* **Listed entries**:
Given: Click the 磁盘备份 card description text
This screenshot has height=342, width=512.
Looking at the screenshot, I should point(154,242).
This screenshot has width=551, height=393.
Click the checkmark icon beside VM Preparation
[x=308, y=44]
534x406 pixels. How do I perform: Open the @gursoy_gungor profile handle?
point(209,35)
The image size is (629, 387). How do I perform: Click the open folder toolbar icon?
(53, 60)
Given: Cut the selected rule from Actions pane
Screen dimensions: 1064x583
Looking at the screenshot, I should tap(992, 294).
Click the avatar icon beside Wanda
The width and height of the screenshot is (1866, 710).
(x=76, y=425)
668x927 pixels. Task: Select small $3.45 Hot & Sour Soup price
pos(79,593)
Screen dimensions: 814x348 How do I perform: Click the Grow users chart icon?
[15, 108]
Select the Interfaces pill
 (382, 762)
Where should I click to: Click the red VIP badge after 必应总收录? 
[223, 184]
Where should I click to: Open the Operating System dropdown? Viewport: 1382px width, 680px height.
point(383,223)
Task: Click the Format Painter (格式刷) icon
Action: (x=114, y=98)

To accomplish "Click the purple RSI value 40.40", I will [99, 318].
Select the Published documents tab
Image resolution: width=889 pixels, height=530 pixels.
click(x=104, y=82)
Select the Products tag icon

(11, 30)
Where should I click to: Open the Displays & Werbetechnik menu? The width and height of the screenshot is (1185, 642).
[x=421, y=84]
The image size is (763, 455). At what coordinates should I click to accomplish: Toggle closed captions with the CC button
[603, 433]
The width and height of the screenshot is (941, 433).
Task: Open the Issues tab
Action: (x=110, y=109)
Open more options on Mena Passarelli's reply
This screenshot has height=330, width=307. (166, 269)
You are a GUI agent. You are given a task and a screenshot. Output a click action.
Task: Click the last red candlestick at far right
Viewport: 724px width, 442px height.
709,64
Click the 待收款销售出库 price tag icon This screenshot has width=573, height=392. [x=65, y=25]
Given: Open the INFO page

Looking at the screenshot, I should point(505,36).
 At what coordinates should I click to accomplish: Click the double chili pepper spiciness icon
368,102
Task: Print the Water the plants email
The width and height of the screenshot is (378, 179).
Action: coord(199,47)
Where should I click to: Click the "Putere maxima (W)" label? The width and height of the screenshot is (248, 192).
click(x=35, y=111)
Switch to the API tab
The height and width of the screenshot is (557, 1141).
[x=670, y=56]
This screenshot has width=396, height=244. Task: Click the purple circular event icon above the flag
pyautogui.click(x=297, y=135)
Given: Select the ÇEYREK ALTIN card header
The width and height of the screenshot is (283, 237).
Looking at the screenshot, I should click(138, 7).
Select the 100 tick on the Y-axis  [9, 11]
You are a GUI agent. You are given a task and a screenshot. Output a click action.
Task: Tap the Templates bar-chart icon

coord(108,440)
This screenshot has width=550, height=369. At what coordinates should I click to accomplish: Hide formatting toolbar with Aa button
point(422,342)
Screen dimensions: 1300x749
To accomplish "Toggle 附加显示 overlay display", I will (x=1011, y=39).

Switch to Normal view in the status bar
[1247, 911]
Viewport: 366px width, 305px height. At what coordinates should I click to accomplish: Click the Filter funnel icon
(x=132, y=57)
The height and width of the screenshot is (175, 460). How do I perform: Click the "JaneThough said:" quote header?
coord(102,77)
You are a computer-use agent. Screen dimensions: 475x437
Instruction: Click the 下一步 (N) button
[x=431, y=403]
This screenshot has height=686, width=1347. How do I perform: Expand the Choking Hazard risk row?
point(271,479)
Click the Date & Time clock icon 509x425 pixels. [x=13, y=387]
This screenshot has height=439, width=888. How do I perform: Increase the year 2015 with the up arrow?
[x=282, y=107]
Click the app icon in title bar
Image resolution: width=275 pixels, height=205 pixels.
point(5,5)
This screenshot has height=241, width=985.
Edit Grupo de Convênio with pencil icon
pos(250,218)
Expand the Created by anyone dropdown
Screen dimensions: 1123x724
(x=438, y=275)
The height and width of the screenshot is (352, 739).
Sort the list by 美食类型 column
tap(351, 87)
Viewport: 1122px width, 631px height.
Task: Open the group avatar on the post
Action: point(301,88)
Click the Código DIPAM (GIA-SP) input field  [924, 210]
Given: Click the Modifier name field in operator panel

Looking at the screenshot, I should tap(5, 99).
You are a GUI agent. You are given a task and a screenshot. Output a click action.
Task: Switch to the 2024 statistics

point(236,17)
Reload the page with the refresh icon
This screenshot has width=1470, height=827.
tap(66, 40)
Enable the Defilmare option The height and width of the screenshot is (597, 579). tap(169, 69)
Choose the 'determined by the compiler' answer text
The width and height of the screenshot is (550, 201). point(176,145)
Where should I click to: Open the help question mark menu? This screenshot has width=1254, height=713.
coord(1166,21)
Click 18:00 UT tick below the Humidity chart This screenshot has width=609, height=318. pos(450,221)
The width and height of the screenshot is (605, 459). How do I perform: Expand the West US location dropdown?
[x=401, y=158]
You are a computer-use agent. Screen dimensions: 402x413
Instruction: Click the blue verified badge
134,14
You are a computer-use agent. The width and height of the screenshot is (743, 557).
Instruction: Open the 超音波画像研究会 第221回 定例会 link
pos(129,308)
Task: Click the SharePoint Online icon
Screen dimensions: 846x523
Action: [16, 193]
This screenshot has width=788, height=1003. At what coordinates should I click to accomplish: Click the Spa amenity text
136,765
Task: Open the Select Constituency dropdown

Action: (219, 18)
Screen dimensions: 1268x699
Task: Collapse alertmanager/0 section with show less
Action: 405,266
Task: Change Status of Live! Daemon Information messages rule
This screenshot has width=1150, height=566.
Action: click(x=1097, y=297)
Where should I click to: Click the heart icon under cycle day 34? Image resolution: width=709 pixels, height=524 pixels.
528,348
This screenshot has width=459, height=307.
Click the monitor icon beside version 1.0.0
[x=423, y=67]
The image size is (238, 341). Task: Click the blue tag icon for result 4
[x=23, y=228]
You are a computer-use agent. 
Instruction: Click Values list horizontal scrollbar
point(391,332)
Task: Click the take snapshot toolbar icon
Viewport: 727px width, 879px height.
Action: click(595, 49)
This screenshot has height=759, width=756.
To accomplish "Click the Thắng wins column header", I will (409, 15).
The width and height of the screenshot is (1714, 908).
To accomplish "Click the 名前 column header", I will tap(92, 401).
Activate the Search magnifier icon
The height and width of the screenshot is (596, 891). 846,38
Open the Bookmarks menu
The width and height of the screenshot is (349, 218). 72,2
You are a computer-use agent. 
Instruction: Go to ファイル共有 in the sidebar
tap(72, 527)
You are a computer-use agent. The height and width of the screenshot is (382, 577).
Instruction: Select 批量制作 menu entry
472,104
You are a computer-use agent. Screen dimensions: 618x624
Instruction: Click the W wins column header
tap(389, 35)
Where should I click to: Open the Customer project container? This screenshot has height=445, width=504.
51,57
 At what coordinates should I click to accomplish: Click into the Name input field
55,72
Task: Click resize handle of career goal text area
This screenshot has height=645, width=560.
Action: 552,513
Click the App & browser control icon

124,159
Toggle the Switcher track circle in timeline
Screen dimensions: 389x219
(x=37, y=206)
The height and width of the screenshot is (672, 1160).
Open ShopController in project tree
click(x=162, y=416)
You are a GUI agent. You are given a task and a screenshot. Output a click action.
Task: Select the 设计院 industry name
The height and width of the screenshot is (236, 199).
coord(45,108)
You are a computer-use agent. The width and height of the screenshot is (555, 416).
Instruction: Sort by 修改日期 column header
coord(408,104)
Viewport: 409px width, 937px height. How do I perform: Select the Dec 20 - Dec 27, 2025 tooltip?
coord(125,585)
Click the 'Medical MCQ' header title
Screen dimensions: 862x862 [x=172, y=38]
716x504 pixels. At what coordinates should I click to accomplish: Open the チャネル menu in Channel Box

* **Given exercise**:
Please gather every line in the rows above that contains the word "Sort", and copy each of those lines in full.

* **Task answer**:
Sort the list by 美食类型 column
Instruction: Sort by 修改日期 column header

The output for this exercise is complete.